[Task prompt]
Although the data below holds other lines too, output only those from the line with "Image resolution: width=1035" up to and including the line with "Viewport: 1292px width, 727px height.", exactly as they appear.

(Beginning of Data to use)

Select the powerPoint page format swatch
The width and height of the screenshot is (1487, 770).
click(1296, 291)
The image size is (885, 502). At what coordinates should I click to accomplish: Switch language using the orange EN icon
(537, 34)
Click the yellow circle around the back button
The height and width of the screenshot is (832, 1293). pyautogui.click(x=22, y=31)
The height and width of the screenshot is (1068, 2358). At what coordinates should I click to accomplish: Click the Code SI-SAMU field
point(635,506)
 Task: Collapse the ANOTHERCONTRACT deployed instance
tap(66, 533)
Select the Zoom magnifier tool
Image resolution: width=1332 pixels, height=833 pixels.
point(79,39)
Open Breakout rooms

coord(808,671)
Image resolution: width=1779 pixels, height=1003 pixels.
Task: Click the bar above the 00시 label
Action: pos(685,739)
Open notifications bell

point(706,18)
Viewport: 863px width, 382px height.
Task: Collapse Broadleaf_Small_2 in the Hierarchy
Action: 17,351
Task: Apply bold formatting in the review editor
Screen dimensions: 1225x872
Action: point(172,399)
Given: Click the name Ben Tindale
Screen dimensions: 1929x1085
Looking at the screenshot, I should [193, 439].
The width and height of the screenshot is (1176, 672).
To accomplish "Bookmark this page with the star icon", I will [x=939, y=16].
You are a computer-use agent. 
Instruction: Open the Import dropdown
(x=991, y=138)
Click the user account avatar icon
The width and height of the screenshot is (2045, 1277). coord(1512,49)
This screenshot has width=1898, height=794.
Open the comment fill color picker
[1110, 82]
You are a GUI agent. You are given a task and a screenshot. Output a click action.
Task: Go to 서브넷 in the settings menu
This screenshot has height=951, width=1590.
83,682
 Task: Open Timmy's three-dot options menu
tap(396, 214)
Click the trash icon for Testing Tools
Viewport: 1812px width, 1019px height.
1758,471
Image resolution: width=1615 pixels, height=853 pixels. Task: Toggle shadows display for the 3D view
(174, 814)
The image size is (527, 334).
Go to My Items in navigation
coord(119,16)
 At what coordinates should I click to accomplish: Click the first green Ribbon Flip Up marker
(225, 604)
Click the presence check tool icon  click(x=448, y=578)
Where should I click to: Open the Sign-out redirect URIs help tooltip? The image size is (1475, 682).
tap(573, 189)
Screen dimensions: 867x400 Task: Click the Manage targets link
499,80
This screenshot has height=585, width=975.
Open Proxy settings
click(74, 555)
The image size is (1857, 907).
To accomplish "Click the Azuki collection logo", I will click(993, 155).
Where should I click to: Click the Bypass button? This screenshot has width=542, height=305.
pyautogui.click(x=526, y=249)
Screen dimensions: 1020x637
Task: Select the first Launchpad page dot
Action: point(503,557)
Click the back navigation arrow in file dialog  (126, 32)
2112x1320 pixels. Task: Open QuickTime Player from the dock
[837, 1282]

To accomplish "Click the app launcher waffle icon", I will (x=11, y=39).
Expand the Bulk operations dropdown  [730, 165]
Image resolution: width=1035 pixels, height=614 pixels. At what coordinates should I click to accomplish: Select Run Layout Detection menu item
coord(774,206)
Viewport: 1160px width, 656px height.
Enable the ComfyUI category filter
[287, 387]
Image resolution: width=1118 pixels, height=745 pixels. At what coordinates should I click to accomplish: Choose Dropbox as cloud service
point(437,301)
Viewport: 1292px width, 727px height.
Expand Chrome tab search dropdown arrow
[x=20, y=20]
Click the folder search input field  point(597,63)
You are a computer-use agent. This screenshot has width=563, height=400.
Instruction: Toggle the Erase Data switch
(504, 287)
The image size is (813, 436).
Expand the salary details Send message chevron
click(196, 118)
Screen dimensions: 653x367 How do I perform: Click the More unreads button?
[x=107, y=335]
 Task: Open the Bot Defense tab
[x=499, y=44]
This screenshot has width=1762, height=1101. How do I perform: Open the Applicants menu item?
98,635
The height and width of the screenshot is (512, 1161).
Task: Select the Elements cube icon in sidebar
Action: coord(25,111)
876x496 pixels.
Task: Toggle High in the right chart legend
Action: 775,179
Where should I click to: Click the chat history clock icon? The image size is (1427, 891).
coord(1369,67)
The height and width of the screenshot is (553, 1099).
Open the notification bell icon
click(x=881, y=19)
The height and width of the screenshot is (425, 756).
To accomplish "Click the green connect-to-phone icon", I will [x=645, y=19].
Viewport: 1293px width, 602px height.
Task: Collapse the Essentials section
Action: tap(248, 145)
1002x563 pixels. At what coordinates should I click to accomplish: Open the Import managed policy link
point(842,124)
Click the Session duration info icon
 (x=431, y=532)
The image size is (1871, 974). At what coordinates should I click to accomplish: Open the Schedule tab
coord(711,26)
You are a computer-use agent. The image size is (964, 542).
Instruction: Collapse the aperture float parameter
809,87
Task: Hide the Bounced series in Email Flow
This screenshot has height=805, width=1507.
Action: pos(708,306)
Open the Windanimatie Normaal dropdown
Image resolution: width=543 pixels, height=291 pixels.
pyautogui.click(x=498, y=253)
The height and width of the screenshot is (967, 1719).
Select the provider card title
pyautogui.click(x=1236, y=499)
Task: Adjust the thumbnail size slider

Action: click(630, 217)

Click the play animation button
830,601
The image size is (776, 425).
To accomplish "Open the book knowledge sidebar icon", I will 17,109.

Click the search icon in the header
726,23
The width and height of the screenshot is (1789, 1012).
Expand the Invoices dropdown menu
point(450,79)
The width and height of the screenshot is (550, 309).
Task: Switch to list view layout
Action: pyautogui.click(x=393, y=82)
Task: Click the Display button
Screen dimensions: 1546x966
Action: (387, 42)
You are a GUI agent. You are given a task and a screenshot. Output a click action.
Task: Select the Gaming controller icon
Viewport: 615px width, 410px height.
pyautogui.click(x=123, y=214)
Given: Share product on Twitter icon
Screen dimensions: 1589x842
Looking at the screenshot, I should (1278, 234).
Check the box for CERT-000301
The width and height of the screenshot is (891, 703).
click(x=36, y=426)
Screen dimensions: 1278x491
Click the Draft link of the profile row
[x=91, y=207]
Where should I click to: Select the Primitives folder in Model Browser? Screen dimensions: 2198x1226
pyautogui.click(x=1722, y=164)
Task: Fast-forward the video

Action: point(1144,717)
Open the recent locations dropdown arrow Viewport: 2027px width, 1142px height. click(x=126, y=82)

(End of Data to use)

[Your solution]
Image resolution: width=1035 pixels, height=614 pixels. At what coordinates should I click to accomplish: Select Run Layout Detection menu item
coord(774,206)
Viewport: 1160px width, 656px height.
Enable the ComfyUI category filter
[287, 387]
Image resolution: width=1118 pixels, height=745 pixels. At what coordinates should I click to accomplish: Choose Dropbox as cloud service
point(437,301)
Viewport: 1292px width, 727px height.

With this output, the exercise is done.